__Do this__: Print the rows below, unchanged, from the first row down to and including the line that contains "Action: [x=1329, y=806]".

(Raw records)

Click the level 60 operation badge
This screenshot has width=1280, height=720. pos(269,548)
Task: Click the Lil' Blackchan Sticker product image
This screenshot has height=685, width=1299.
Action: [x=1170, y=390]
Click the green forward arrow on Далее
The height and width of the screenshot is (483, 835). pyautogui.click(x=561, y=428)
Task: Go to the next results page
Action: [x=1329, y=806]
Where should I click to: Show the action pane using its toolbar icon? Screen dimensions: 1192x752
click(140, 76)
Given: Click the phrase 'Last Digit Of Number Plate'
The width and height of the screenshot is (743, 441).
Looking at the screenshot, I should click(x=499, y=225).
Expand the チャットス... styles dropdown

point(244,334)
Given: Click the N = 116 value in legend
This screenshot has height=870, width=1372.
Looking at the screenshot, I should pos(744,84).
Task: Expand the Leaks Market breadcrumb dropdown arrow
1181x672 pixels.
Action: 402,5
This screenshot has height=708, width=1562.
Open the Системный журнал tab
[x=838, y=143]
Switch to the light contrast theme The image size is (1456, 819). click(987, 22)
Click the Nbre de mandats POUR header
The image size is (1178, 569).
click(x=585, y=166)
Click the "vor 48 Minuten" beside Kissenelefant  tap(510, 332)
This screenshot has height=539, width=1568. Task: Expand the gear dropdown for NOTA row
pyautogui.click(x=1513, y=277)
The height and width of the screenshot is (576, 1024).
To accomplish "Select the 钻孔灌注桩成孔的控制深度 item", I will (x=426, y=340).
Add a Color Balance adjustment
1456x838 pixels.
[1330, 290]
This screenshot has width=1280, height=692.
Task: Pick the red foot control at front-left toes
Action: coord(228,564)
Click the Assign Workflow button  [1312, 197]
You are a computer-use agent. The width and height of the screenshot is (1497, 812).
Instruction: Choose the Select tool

__Expected answer__:
Click the level 60 operation badge
This screenshot has width=1280, height=720. pos(269,548)
Task: Click the Lil' Blackchan Sticker product image
This screenshot has height=685, width=1299.
Action: [x=1170, y=390]
Click the green forward arrow on Далее
The height and width of the screenshot is (483, 835). pyautogui.click(x=561, y=428)
Task: Go to the next results page
Action: [x=1329, y=806]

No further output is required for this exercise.